[Collected data entries]
◇ ◇ ◇ ◇ ◇ ◇ ◇
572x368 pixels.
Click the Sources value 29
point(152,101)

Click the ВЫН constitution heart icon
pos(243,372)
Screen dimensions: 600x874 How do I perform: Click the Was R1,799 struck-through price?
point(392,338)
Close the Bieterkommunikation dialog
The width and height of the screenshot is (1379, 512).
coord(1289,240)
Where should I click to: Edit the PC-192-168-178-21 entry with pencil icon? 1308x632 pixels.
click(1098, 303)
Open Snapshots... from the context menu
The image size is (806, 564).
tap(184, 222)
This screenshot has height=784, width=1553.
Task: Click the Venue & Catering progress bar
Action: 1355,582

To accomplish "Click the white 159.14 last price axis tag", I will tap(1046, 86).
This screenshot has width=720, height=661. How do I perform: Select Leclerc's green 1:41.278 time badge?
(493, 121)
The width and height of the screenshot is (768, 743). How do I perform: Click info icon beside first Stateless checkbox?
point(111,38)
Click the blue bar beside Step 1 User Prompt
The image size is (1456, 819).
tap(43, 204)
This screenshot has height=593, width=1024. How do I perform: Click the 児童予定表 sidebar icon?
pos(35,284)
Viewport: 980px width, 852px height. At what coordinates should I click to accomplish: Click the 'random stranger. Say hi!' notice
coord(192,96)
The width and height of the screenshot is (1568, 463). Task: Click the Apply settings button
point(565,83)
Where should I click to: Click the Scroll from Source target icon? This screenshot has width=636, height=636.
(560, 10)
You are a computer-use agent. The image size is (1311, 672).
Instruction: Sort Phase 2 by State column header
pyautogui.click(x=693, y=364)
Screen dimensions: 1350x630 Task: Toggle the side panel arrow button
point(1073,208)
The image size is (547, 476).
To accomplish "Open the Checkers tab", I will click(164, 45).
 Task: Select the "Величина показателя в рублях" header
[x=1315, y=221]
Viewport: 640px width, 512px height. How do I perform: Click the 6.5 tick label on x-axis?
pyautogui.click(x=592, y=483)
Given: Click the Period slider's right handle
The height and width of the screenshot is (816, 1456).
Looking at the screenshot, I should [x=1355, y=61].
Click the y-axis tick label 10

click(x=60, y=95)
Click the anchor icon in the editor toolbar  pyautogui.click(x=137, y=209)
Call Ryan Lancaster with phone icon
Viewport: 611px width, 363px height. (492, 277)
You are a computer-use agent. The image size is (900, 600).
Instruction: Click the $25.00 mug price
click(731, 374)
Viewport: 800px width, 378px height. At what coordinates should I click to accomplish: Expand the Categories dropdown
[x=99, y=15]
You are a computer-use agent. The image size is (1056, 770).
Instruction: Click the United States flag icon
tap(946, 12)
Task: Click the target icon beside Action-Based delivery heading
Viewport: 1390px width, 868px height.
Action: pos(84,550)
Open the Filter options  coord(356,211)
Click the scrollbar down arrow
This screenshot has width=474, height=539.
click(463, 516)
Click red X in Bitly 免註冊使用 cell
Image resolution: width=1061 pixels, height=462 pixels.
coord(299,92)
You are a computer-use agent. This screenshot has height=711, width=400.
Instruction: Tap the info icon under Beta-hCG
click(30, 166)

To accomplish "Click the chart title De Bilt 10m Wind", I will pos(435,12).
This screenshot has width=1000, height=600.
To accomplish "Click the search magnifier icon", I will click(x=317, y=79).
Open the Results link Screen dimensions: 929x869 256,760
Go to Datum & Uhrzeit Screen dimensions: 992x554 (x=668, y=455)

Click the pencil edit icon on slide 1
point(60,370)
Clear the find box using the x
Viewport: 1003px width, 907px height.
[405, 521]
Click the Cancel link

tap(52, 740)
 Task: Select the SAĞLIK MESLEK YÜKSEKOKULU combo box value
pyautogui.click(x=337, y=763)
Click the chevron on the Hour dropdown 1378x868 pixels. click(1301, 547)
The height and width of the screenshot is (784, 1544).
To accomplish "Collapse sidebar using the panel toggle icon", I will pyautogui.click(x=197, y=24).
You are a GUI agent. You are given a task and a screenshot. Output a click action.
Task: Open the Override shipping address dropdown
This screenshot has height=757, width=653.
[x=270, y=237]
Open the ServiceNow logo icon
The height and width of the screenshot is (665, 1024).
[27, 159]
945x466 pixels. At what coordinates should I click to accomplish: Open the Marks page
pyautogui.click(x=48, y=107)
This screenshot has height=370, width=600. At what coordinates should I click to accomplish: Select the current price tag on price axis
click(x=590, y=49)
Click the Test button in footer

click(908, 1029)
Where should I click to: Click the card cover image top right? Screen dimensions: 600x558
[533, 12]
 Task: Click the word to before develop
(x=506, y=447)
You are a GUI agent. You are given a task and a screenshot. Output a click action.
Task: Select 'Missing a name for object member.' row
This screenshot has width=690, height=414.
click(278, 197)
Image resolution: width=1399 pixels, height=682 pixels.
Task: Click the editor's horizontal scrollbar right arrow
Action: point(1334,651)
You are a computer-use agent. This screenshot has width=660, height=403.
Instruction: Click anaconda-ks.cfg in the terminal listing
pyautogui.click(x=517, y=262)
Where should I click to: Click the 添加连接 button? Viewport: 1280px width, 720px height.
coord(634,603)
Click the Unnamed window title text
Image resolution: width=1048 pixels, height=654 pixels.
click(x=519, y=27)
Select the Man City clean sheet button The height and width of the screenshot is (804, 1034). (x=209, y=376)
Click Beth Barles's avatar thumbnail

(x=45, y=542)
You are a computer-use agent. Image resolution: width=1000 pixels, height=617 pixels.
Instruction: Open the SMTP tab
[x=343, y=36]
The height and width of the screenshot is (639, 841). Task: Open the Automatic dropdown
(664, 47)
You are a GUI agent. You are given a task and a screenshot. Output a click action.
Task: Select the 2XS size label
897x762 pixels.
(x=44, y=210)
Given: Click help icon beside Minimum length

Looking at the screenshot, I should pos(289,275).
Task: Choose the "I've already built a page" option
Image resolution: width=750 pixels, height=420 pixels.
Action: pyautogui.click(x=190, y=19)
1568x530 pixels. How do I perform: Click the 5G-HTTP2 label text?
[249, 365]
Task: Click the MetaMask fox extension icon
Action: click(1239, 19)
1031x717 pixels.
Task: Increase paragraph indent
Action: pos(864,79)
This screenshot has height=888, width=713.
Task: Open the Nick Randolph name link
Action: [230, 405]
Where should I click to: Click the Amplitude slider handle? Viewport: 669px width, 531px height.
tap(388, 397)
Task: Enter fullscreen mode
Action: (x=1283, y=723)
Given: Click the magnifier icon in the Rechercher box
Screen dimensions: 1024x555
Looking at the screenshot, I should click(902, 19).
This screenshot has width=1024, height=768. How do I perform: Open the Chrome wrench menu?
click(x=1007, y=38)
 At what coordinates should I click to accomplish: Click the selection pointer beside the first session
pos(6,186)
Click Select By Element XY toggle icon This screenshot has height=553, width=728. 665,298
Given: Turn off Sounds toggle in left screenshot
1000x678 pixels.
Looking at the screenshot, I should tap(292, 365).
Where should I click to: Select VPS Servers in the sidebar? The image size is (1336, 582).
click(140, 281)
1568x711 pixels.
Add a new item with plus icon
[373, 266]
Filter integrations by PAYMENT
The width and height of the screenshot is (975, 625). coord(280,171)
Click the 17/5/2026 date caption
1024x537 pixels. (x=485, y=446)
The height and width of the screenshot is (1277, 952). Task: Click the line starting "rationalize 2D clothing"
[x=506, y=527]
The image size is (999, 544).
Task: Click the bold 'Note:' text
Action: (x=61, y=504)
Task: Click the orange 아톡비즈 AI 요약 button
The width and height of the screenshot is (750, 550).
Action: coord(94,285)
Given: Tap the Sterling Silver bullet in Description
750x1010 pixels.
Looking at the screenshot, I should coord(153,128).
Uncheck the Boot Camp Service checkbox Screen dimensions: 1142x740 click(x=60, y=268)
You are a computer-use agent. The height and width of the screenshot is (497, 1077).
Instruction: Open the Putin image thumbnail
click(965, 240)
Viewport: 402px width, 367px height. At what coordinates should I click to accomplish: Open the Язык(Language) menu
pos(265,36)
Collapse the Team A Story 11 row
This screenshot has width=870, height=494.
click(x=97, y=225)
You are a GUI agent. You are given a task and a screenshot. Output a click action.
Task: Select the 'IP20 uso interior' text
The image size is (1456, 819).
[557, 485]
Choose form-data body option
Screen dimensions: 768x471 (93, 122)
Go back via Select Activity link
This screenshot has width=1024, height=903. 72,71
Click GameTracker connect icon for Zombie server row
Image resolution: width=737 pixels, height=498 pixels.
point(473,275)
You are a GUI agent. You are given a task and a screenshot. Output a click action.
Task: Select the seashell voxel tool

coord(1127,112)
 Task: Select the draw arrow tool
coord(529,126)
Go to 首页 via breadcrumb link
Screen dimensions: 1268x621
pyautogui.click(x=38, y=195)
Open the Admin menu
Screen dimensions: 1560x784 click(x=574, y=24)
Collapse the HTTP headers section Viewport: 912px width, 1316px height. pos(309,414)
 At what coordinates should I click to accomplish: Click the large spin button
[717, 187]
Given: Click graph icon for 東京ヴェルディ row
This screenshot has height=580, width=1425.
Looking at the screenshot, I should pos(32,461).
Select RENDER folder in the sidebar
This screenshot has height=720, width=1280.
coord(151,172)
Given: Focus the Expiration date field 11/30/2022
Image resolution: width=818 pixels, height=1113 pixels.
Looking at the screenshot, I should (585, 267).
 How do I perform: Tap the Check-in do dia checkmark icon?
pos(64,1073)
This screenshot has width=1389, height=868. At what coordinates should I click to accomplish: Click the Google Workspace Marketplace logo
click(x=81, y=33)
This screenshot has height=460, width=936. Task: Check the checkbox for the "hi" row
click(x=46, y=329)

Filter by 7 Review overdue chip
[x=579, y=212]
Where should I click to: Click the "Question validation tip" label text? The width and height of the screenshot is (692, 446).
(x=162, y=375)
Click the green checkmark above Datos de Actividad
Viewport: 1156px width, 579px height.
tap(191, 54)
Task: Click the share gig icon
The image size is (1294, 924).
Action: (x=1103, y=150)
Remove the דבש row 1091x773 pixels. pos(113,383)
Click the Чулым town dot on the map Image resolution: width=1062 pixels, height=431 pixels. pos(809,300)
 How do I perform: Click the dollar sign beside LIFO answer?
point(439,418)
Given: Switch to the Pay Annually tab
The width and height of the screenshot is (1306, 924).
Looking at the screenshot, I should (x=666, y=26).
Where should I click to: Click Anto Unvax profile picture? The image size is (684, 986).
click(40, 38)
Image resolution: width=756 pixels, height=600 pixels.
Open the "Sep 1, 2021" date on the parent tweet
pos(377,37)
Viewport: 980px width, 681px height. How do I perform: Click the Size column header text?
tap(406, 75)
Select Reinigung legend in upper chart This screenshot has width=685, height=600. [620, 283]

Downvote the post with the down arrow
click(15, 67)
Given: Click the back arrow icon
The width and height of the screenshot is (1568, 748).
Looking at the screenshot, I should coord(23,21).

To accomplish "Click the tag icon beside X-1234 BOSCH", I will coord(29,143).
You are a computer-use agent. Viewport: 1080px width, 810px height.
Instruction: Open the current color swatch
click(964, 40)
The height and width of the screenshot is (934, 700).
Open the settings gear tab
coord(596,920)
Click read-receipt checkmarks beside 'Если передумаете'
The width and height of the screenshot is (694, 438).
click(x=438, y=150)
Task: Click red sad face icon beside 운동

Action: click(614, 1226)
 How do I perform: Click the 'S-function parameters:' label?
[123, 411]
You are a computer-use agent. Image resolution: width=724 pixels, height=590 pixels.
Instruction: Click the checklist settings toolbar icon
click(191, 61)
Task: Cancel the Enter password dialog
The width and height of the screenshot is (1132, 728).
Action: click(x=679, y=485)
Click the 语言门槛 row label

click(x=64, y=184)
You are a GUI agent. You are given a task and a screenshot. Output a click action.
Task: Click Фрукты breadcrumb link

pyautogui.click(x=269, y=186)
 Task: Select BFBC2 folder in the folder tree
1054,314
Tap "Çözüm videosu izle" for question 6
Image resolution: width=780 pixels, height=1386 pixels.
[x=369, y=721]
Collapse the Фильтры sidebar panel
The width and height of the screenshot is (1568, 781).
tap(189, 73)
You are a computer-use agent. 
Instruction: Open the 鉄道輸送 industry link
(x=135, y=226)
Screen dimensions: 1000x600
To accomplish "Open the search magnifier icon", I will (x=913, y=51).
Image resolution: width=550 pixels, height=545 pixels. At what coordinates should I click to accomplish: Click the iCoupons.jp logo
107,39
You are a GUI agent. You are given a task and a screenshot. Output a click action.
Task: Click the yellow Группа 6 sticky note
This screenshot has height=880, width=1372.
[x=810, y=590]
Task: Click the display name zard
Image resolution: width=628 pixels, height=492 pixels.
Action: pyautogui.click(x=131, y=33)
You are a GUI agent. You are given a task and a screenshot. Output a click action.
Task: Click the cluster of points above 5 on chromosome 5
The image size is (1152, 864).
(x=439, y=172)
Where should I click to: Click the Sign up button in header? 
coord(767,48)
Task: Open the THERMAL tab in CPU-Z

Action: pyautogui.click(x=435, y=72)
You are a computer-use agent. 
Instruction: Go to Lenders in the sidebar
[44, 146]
◇ ◇ ◇ ◇ ◇ ◇ ◇
Assignment: Reprint exactly the lines above that start at the one with "Filter integrations by PAYMENT" and end at the one with "Uncheck the Boot", keeping both and adding none.

Your solution:
Filter integrations by PAYMENT
The width and height of the screenshot is (975, 625). coord(280,171)
Click the 17/5/2026 date caption
1024x537 pixels. (x=485, y=446)
The height and width of the screenshot is (1277, 952). Task: Click the line starting "rationalize 2D clothing"
[x=506, y=527]
The image size is (999, 544).
Task: Click the bold 'Note:' text
Action: (x=61, y=504)
Task: Click the orange 아톡비즈 AI 요약 button
The width and height of the screenshot is (750, 550).
Action: coord(94,285)
Given: Tap the Sterling Silver bullet in Description
750x1010 pixels.
Looking at the screenshot, I should coord(153,128).
Uncheck the Boot Camp Service checkbox Screen dimensions: 1142x740 click(x=60, y=268)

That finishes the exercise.